Mobil ini disiapkan untuk tampil dalam acara internasional Konferensi Tingkat Tinggi Asia-Pacific Economic Cooperation (KTT APEC) di Bali pada Oktober 2013, bersama kendaraan listrik lain seperti minibus, bus, dan sedan. Selo seharusnya menjadi kebanggaan Indonesia, simbol bahwa negeri ini juga bisa bersaing dalam inovasi otomotif global yang ramah lingkungan.
Menariknya, nama Selo diambil dari bahasa Jawa yang berarti batu. Meski alasan pemilihan nama itu tak dijelaskan secara detail, namun setelah era Tucuxi, tampaknya ada keinginan untuk memberikan sentuhan identitas lokal yang lebih kuat pada kendaraan-kendaraan listrik berikutnya, seperti Selo dan Gendhis.
Namun sayangnya, perjalanan Selo tidak secerah harapannya. Kendaraan ini gagal dalam uji emisi, padahal seharusnya mobil listrik tidak menghasilkan emisi seperti kendaraan yang memakai bahan bakar fosil. Kegagalan tersebut membuat produksi Selo terhambat, bahkan dihentikan. Selain itu, tantangan lain datang dari dalam negeri sendiri. Regulasi yang belum siap, infrastruktur yang masih minim, serta kurangnya dukungan konkret dari pemerintah membuat pengembangan Selo tak bisa berlanjut. Padahal, kendaraan ini murni dikembangkan oleh SDM lokal dan punya potensi untuk menjadi pionir dalam kendaraan ramah lingkungan asal Indonesia.

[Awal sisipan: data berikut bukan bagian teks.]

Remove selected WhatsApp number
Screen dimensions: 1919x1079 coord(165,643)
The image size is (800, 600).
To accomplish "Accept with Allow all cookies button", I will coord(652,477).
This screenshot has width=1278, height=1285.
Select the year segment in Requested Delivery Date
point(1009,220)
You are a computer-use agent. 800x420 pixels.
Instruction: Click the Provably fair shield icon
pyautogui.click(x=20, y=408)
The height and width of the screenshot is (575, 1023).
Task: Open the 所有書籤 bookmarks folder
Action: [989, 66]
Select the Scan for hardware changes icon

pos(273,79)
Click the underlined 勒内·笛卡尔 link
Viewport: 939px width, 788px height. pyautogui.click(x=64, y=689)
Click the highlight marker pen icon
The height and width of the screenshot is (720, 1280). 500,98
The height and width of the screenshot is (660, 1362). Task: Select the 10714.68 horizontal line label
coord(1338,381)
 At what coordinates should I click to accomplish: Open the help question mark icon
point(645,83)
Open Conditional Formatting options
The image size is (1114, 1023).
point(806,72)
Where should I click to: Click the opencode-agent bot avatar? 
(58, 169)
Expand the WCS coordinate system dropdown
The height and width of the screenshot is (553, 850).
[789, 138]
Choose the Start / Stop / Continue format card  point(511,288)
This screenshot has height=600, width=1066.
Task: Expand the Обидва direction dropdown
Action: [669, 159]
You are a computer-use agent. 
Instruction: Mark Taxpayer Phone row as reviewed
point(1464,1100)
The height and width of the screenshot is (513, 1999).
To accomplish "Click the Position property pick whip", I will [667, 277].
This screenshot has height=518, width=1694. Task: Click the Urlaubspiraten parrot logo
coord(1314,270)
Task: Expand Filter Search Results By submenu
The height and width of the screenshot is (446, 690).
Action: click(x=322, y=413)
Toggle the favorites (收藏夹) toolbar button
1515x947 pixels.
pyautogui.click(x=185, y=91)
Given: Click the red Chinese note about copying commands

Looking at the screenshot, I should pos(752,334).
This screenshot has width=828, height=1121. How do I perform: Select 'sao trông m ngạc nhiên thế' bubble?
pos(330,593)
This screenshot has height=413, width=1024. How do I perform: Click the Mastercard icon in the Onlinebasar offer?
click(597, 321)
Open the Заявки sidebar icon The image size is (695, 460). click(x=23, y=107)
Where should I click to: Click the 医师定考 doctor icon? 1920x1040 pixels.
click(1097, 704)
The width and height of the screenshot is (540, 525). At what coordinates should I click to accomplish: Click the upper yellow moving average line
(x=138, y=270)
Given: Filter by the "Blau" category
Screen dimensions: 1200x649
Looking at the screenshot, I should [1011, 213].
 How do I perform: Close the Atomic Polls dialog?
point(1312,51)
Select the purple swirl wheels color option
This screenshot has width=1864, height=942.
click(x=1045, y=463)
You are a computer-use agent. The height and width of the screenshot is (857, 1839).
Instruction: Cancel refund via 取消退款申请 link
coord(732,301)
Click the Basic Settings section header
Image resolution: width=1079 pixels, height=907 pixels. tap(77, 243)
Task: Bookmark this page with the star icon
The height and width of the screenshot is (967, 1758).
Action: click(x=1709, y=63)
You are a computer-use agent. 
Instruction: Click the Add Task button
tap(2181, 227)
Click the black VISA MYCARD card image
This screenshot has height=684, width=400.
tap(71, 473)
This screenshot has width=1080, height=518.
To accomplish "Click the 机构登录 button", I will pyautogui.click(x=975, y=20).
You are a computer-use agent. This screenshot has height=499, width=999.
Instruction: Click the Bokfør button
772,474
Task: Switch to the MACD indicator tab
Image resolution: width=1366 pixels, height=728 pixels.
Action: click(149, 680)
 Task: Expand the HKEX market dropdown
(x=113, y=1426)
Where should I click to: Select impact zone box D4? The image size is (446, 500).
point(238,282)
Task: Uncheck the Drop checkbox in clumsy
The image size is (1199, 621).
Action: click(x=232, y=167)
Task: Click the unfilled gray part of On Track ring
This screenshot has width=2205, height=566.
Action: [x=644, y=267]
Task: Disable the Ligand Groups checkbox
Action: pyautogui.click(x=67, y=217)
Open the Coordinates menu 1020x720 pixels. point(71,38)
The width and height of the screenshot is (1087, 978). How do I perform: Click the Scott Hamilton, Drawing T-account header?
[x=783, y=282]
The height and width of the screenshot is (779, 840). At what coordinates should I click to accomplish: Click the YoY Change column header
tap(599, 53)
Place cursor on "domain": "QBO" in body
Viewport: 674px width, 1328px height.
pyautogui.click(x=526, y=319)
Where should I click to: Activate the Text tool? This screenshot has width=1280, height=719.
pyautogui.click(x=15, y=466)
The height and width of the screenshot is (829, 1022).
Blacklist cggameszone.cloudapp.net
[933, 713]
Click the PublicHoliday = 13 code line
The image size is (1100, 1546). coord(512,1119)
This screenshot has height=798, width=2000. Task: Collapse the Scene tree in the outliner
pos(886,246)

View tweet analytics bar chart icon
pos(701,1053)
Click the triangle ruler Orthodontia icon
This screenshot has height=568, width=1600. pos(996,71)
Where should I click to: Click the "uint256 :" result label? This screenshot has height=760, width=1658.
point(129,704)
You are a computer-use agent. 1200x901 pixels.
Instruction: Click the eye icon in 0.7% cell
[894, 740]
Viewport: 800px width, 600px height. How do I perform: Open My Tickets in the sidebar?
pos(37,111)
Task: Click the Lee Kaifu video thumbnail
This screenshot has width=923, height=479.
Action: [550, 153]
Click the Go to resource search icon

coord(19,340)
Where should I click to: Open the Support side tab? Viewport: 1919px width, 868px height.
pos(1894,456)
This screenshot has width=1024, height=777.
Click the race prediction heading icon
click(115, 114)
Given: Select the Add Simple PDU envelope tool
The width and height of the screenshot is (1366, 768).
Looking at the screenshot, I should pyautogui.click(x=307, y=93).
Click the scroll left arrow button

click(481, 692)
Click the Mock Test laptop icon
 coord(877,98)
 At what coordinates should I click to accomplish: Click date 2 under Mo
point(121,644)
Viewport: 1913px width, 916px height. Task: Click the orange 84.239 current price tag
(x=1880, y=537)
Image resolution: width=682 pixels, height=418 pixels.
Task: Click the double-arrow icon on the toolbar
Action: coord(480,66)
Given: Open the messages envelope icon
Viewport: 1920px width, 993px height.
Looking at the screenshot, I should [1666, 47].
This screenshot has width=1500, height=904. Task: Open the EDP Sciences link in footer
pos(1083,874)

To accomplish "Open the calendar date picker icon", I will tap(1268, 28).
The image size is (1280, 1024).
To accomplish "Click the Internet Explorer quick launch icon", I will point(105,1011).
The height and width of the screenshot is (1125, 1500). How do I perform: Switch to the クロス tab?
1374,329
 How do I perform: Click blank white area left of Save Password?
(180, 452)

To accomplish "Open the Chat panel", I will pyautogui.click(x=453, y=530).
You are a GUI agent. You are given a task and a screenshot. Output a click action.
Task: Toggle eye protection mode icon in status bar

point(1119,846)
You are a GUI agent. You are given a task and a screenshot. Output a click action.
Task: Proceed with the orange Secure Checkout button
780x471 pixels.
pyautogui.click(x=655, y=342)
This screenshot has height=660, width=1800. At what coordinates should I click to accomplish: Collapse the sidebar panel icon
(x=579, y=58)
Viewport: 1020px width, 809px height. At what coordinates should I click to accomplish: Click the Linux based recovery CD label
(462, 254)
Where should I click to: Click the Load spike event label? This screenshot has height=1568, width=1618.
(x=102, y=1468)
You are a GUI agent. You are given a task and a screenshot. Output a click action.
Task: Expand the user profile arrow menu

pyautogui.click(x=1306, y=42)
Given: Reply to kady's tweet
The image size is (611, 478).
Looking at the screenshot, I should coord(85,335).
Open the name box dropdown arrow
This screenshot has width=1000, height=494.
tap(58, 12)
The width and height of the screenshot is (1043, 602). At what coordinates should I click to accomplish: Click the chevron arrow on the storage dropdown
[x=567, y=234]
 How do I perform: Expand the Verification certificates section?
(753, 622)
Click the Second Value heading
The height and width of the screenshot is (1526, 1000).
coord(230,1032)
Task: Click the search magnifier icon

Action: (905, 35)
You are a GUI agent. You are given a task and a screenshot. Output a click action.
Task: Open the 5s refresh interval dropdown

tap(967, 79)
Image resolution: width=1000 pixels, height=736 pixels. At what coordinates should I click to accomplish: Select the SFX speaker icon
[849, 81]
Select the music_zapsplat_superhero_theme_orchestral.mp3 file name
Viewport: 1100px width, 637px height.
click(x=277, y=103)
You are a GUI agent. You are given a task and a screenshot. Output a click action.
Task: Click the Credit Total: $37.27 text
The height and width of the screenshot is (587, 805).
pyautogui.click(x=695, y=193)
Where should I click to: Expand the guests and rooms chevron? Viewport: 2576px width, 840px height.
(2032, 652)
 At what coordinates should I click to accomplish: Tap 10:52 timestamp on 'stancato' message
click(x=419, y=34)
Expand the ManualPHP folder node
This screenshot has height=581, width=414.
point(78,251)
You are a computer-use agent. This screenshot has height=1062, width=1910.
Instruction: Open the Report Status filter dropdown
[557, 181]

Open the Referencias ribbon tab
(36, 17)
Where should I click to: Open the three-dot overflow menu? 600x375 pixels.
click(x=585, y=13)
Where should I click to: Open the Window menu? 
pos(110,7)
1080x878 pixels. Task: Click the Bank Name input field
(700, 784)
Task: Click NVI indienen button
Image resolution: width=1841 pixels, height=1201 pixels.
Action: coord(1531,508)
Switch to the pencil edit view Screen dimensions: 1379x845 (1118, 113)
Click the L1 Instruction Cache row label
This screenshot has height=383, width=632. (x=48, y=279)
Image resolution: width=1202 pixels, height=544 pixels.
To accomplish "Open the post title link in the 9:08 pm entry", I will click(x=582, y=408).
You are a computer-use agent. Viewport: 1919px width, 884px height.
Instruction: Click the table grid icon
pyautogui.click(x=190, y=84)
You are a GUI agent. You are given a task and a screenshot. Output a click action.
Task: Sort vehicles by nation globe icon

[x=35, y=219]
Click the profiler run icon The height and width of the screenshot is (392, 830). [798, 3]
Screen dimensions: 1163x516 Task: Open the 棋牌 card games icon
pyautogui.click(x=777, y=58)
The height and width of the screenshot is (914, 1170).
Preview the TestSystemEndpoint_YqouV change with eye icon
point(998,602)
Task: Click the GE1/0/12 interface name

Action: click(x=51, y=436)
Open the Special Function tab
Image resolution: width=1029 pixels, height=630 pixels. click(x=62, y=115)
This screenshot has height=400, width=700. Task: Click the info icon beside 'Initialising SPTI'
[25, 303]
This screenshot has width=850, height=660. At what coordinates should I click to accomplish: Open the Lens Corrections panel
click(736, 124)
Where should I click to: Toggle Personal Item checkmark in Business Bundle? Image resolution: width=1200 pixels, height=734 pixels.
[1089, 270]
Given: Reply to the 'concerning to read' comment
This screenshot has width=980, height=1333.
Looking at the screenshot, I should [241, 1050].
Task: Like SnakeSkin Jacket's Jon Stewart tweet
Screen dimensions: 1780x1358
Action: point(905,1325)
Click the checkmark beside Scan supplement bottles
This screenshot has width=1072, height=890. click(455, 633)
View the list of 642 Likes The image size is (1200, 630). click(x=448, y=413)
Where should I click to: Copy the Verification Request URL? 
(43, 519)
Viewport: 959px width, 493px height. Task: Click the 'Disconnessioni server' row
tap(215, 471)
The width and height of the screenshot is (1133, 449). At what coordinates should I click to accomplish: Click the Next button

Di tengah jalan buntu ini, Ricky Elson, insinyur di balik pengembangan teknologi Selo, menerima tawaran dari Malaysia yang tertarik untuk melanjutkan pengembangan kendaraan listrik tersebut. Meski keputusannya menimbulkan kontroversi, Ricky menegaskan bahwa langkah ini diambil agar visi besar di balik Selo tidak mati begitu saja. Ia tidak menyerahkan karya anak bangsa ke luar negeri, tapi mencoba mencari jalan agar inovasi itu tetap hidup.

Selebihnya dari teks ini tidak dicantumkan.